President Obama designated the Northeast Canyons and Seamounts Marine National Monument on September 15, 2016 under the Antiquities Act of 1906 which allows Presidents to protect national treasures. A first of its kind in the Atlantic Ocean, the new monument includes three submarine canyons; Oceanographer Canyon, Gilbert Canyon, and Lydonia Canyon and four seamounts; Bear Seamount, Physalia Seamount, Mytilus Seamount, and the Retriever Seamount.
Northeast Canyons and Seamounts Marine National Monument
The scenery of this new National Monument would truly be spectacular and likely rival the Grand Canyon in topographic drama and tourist appeal if it were not at the bottom of the sea. The seamounts are remnants of an ancient hot spot below the Earth’s crust that extruded towering, billowing volcanoes. As the North American tectonic plate slowly moved West over millions of years the hot spot created new subsea mountains in the crust creating a chain of seamount much the same way as the Hawaiian Islands formed.
3D View of Seamounts in the Northeast Canyons and Seamounts Marine National Monument
In the Atlantic the seamounts no longer reach the water surface, eroded by currents over the years, creating flat-topped mountains that still tower above the seabed but lie 1000+ meter below the ocean surface. Their mere presence creates massive up-welling of currents, bringing nutrients to the surface from the deep creating havens for life in the middle of the ocean.
The canyons of the National Monument lie ~120 miles Southeast of Martha’s Vineyard, MA and carve their way through the continental shelf. They are remnants of a low sea level era when the paleo shoreline extended up to 100 miles further than what we know now. With their steep and rocky walls of the canyons create habitat for deep sea coral, sponges, and hunting grounds for sperm whales. At more than 2,000 meters deep and less than 5 miles wide, the Oceanographer Canyon exceeds the depth of the Grand Canyon.

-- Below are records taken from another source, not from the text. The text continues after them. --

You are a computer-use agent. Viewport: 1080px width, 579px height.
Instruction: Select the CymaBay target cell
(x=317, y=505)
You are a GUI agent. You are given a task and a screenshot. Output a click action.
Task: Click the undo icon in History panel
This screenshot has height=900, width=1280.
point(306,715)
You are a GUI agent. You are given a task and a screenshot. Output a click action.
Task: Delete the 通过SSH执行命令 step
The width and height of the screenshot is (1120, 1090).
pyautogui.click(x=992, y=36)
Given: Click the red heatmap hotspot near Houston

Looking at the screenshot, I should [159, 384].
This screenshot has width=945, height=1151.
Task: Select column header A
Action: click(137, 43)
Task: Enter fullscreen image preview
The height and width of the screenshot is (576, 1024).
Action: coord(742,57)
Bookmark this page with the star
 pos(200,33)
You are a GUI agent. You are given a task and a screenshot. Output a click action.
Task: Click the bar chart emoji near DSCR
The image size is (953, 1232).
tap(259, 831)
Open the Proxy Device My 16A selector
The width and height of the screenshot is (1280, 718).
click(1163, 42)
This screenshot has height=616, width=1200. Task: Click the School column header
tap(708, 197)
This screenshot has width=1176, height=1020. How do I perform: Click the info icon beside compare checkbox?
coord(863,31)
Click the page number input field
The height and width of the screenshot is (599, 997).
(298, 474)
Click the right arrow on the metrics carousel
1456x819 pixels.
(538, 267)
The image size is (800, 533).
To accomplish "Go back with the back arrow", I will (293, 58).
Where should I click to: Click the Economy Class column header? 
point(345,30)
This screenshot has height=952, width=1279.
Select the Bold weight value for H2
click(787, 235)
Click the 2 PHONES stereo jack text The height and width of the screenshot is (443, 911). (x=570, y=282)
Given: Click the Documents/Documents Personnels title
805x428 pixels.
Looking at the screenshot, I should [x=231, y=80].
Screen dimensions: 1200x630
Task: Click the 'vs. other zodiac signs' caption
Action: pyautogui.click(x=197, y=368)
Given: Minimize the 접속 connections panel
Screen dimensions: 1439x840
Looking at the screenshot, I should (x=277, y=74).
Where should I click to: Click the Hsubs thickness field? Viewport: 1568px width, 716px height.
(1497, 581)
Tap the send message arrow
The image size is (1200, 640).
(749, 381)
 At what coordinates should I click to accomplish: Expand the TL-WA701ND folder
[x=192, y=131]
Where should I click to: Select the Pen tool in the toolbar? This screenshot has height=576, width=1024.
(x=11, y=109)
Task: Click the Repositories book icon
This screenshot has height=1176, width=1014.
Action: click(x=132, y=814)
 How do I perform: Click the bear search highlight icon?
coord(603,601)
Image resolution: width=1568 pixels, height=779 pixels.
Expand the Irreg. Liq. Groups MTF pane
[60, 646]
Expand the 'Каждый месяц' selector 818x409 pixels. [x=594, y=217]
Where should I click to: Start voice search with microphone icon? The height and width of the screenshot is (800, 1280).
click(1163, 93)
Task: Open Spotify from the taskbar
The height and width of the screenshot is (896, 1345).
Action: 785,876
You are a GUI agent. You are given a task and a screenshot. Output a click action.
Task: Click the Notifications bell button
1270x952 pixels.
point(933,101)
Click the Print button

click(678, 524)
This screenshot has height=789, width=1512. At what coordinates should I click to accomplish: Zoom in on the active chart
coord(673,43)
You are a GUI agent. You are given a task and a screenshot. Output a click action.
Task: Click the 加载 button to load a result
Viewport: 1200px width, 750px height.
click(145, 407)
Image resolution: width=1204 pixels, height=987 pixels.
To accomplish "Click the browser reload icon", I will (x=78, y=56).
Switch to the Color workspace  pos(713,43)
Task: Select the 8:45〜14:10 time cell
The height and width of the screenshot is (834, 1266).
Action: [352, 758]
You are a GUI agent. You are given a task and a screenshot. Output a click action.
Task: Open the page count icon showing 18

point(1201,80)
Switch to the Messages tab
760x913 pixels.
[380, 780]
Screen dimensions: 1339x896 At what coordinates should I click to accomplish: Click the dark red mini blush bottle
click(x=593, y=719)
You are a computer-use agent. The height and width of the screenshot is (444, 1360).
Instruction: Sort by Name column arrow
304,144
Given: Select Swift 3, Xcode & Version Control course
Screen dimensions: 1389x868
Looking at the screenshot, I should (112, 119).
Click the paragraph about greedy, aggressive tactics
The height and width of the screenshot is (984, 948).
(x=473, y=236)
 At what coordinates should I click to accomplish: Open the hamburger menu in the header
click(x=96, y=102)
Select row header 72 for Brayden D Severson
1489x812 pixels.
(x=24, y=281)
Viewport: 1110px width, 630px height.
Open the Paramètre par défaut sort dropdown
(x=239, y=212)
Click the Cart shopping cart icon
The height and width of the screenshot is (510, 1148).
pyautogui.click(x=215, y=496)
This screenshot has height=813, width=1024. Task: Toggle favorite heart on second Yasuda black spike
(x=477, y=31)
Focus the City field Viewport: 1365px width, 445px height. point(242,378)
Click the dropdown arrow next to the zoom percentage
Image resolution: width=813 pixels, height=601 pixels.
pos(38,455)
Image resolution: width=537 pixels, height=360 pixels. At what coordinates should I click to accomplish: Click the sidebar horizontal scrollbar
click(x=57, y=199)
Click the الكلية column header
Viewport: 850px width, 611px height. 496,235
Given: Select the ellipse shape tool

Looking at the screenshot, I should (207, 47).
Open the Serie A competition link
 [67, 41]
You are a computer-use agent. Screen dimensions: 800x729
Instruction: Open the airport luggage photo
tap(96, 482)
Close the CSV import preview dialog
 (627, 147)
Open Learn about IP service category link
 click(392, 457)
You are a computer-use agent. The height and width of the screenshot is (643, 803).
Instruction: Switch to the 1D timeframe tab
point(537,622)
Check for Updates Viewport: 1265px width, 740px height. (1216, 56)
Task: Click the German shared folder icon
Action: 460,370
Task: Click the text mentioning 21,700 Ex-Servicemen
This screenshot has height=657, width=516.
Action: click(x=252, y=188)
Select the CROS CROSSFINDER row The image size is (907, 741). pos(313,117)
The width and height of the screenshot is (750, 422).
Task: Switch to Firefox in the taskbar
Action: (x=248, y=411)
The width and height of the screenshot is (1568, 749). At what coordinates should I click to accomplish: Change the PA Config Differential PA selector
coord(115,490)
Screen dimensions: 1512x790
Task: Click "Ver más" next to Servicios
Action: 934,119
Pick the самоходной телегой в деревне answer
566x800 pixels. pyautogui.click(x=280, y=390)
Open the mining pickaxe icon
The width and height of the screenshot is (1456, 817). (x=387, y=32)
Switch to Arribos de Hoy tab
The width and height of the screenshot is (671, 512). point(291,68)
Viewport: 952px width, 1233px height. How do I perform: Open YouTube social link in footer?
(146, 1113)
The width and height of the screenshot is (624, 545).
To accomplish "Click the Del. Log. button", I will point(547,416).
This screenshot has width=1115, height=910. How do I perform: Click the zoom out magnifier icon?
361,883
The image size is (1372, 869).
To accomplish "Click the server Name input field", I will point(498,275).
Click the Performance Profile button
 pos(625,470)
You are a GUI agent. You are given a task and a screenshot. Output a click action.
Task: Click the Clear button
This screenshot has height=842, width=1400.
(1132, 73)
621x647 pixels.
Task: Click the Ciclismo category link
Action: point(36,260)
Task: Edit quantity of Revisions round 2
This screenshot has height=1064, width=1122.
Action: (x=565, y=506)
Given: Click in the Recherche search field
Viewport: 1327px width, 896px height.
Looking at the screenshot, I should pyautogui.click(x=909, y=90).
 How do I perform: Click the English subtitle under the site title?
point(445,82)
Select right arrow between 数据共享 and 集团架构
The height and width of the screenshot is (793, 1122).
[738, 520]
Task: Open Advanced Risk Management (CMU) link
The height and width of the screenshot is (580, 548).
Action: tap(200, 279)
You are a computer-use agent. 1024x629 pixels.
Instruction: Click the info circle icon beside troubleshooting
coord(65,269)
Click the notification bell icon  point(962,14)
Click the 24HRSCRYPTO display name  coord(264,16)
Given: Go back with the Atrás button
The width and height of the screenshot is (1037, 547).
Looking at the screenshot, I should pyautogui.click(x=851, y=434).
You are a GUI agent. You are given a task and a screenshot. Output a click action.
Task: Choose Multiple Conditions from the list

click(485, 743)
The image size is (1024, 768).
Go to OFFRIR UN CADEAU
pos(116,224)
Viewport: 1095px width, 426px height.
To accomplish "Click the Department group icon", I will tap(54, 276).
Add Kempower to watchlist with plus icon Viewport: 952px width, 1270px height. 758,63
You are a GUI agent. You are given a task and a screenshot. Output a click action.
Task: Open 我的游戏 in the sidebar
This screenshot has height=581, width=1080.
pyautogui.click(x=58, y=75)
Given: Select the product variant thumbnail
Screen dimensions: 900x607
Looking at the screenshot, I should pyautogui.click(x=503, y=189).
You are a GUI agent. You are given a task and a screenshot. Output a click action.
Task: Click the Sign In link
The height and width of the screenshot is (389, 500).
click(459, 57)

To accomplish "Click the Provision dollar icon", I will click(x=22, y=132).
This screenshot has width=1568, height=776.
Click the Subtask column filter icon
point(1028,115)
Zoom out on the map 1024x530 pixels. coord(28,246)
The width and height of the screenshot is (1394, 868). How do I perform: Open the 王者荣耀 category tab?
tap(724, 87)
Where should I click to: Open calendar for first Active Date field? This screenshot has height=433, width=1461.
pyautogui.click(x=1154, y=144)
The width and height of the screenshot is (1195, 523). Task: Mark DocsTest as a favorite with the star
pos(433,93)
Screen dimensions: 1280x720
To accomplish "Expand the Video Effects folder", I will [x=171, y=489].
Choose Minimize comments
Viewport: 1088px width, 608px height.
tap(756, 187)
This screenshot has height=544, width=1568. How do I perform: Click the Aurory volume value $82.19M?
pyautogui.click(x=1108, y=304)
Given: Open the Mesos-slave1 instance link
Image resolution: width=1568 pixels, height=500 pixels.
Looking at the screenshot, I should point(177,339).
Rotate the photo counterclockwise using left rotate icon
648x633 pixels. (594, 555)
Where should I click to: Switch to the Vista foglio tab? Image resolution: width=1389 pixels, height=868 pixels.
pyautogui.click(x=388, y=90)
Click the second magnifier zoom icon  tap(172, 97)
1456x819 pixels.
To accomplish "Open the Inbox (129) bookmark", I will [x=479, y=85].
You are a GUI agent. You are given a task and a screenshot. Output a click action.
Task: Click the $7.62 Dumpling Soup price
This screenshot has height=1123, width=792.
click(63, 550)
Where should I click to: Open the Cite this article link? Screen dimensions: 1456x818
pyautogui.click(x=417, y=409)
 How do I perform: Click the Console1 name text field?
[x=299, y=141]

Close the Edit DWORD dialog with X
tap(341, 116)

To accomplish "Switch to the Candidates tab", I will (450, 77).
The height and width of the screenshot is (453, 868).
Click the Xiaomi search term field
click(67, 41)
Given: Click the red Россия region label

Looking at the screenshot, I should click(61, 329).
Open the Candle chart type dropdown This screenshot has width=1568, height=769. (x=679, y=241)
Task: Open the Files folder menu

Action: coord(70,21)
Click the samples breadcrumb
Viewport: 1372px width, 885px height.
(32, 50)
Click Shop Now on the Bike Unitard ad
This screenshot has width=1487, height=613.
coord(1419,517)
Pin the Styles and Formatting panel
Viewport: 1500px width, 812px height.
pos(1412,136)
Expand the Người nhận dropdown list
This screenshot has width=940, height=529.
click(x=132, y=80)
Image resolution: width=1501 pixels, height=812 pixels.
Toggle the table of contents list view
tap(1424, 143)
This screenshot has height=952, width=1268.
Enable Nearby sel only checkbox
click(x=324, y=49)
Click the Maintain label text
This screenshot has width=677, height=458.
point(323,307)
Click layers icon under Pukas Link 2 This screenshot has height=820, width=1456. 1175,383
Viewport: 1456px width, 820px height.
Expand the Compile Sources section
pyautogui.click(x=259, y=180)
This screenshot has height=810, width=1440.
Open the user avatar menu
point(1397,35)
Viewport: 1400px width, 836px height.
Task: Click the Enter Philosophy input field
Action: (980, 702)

Oceanographer, Gilbert, and Lydonia Canyons
In 2013 NOAA’s Okeanos Explorer explored the canyons and seamounts to investigate the deep-sea habitat using its deep water ROV Deep Discoverer and brought back incredible images of life at the bottom of the sea. The area is described as an “underwater Yellowstone” because of it’s unique geologic features, its rare and unusual sea creatures, and rich biodiversity. “Today’s designation will help protect the unique geology and biodiversity of these important underwater features and wildlife species that cannot be found anywhere else in the world,” said Secretary Jewell.